• [What you are asked to do]: Using the records below, return exactly the lines from the one containing "The height and" through the last, and omit pictures.

• [Collected data]:
________________________
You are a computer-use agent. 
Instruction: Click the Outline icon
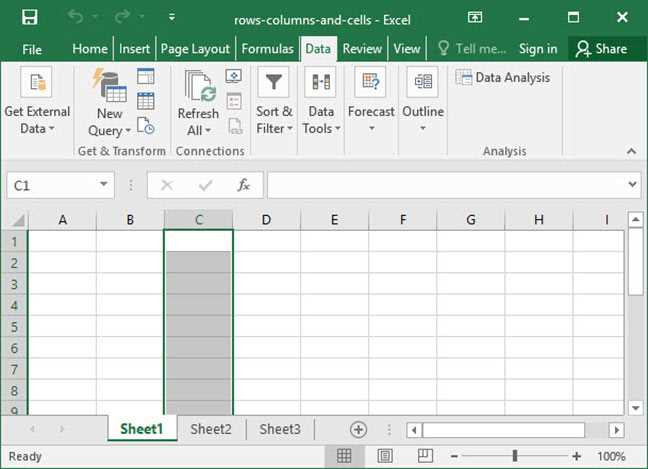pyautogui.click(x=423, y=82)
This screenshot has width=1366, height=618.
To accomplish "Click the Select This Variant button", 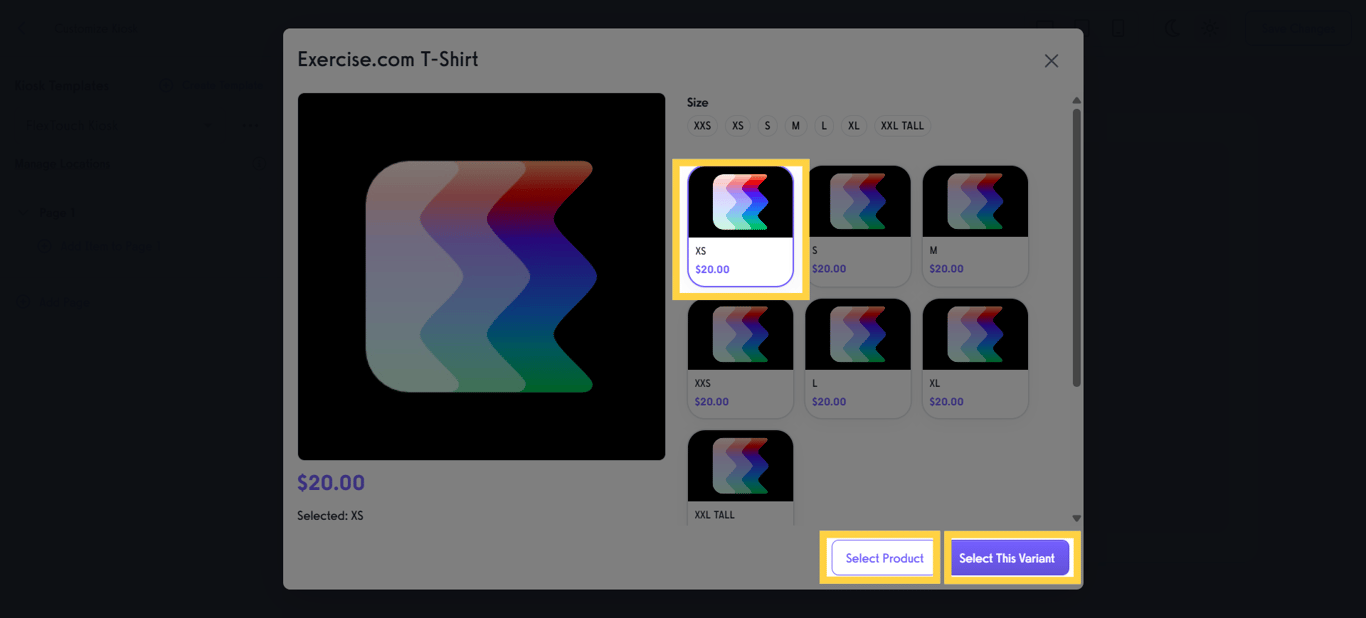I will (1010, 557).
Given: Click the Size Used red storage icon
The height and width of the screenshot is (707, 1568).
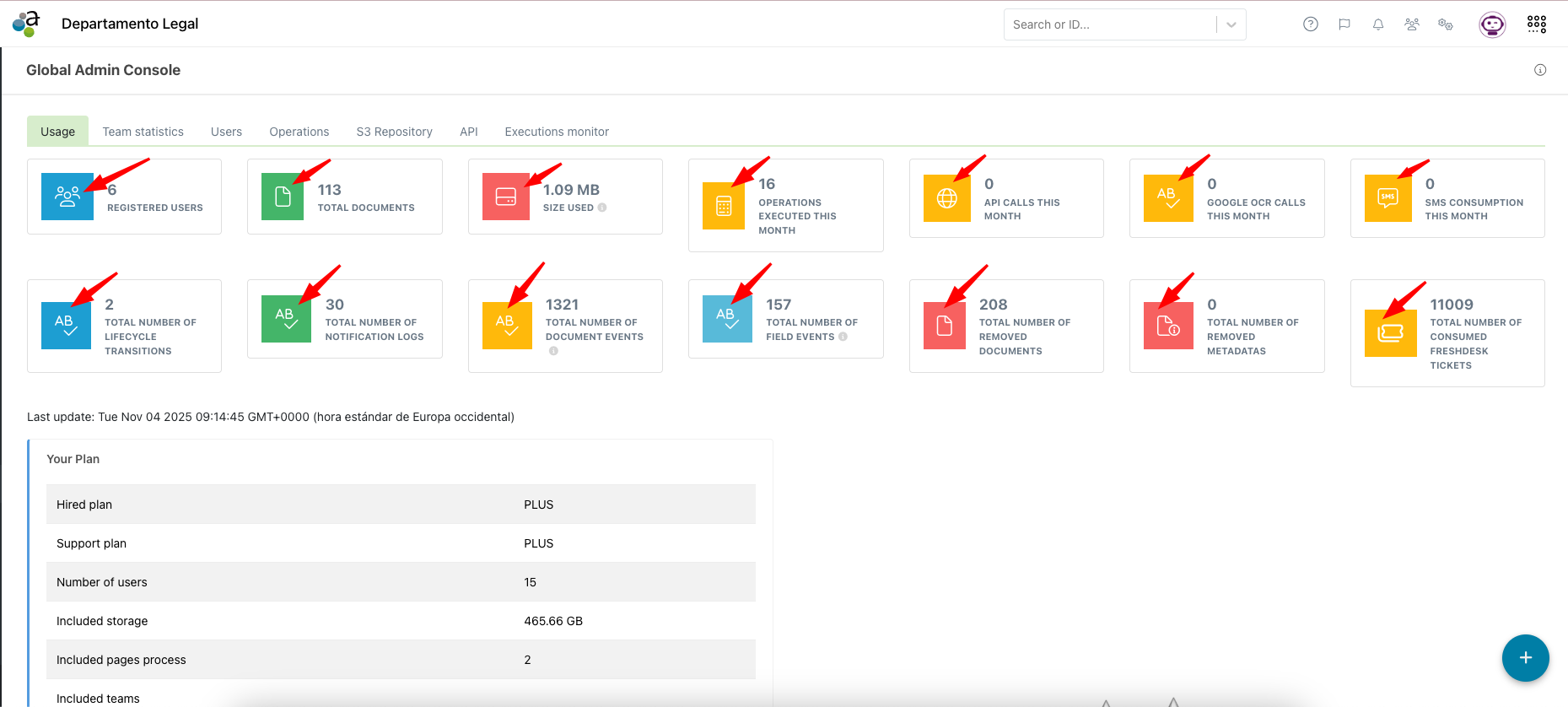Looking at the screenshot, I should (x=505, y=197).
________________________
• [Written response]:
The height and width of the screenshot is (707, 1568).
Looking at the screenshot, I should (x=505, y=197).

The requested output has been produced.